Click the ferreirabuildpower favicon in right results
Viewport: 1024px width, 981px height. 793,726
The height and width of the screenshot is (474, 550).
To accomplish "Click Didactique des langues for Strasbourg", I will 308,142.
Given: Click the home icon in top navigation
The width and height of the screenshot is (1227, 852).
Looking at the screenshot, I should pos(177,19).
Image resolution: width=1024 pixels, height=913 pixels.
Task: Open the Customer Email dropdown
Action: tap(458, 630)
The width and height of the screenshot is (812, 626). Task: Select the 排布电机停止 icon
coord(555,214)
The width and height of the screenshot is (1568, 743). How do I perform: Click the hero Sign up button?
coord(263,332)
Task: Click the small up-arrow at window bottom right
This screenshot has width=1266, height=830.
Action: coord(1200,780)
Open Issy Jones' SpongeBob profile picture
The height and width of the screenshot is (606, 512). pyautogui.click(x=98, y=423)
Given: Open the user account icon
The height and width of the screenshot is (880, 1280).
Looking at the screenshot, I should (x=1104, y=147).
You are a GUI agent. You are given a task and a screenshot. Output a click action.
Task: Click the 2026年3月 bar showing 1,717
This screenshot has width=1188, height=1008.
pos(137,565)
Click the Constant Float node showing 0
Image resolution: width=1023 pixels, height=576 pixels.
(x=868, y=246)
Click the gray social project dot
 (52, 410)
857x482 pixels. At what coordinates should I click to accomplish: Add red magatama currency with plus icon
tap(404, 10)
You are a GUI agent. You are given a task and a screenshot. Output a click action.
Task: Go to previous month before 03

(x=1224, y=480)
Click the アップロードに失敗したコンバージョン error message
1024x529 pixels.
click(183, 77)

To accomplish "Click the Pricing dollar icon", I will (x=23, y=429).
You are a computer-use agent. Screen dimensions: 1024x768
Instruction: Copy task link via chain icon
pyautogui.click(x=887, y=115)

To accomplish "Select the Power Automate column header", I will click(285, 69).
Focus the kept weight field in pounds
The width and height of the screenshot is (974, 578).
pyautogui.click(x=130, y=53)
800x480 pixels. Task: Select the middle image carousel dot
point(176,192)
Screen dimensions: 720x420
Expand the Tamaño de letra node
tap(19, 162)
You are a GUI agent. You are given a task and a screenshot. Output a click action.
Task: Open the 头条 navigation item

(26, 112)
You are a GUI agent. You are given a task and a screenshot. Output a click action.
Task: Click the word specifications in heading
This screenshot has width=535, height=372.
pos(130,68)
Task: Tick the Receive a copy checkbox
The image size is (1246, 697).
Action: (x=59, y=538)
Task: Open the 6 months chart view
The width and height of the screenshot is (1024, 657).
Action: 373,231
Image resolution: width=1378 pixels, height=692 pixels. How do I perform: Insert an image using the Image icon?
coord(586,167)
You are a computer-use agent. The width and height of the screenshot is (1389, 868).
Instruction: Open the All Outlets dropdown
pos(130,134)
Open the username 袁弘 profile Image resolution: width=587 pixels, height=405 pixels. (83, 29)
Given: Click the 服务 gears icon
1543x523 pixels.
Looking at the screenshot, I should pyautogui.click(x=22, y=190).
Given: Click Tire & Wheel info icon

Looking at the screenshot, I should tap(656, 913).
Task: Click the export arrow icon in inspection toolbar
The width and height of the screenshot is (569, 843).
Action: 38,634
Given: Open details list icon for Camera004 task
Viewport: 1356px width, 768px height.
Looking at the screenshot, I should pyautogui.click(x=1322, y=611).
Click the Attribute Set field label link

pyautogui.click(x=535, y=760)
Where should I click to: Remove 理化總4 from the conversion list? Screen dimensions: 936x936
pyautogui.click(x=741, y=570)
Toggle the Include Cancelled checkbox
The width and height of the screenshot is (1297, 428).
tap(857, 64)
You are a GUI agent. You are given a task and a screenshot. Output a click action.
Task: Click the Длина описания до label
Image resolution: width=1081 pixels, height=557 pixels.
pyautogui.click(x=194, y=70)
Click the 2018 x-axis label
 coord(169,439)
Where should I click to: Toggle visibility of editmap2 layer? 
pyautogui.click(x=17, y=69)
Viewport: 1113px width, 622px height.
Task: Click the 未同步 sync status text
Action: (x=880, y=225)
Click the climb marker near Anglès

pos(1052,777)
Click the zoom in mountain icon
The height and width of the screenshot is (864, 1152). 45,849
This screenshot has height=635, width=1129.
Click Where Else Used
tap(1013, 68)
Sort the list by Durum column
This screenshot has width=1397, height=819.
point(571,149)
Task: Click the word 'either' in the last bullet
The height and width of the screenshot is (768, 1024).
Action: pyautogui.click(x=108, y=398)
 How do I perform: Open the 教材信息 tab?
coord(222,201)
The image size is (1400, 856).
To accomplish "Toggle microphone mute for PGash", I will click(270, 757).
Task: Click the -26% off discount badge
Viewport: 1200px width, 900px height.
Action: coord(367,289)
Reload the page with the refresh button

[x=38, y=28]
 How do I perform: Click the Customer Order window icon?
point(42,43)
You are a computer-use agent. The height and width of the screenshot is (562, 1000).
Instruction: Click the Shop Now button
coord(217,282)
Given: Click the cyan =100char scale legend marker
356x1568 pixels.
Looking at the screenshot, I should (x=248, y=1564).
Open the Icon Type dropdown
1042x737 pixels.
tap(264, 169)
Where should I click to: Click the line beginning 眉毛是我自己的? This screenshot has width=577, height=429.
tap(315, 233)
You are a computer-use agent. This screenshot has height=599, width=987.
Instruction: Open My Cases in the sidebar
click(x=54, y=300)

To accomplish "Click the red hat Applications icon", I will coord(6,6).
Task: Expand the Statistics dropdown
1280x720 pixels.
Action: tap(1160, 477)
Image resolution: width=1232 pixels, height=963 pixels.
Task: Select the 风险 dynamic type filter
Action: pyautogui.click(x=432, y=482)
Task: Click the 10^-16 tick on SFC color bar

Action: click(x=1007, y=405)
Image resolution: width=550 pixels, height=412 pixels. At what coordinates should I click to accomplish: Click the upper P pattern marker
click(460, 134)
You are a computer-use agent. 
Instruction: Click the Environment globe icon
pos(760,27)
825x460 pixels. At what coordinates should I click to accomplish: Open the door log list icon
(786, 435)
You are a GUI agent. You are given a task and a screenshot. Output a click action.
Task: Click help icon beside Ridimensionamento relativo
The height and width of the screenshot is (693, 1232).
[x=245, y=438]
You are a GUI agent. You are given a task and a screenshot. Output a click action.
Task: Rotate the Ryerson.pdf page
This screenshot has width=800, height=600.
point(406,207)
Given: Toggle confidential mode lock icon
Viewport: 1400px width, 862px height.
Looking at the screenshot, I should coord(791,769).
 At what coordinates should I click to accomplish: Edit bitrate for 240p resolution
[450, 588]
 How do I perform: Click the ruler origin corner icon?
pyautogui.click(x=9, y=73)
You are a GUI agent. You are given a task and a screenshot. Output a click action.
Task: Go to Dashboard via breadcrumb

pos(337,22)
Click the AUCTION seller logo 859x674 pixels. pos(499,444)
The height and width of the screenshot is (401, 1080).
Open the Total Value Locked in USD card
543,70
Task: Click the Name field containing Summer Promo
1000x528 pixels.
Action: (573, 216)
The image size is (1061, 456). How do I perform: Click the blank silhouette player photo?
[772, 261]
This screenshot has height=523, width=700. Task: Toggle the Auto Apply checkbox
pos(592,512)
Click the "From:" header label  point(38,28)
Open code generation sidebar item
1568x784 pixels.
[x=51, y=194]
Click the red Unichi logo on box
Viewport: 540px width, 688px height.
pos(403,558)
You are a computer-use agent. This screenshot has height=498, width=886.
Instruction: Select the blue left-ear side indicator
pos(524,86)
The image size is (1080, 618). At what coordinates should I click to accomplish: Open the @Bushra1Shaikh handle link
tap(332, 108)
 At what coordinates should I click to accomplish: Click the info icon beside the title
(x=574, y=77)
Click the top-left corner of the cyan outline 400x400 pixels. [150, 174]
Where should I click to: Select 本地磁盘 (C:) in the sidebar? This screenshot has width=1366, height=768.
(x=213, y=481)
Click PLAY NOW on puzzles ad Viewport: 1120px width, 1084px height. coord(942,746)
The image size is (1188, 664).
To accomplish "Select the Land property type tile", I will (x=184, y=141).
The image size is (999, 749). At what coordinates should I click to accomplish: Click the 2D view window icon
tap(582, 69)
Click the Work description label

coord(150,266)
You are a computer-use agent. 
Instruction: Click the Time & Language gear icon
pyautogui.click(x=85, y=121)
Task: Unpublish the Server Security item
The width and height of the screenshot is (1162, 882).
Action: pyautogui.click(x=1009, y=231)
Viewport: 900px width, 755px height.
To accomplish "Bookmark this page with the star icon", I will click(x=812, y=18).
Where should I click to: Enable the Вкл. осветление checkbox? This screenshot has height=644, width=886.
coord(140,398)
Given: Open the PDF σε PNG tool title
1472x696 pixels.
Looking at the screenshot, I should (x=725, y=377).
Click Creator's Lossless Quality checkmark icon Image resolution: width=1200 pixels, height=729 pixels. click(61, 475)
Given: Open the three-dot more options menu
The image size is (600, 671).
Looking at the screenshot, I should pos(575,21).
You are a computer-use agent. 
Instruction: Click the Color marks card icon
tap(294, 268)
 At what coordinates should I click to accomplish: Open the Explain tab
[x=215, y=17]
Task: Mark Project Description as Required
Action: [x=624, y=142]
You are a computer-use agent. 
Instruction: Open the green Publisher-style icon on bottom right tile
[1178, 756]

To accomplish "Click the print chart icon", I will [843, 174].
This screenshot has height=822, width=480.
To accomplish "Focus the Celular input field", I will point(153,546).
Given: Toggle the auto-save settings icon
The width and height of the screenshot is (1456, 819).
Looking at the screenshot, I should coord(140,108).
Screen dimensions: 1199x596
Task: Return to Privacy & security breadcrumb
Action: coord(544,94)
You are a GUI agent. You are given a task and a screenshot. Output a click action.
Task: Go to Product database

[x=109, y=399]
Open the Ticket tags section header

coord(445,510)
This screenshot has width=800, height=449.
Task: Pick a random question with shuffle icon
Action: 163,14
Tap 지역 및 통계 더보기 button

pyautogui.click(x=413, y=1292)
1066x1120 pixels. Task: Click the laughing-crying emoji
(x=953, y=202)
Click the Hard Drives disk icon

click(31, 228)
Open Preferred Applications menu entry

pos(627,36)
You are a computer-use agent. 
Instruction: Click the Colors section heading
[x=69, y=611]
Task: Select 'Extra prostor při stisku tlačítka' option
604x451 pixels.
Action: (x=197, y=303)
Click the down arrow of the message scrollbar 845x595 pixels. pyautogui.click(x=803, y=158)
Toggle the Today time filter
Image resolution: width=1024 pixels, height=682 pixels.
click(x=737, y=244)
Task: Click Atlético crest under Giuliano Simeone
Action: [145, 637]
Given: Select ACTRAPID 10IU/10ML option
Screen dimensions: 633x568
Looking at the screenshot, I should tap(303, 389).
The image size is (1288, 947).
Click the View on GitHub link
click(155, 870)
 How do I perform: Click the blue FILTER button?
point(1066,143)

● ● ●

* Activity
Reproduce exactly the entries above, limited to the lines from the one with "The width and height of the screenshot is (812, 626)." through the one with "Task: Click the small", both included.

* Result
The width and height of the screenshot is (812, 626). Task: Select the 排布电机停止 icon
coord(555,214)
The width and height of the screenshot is (1568, 743). How do I perform: Click the hero Sign up button?
coord(263,332)
Task: Click the small up-arrow at window bottom right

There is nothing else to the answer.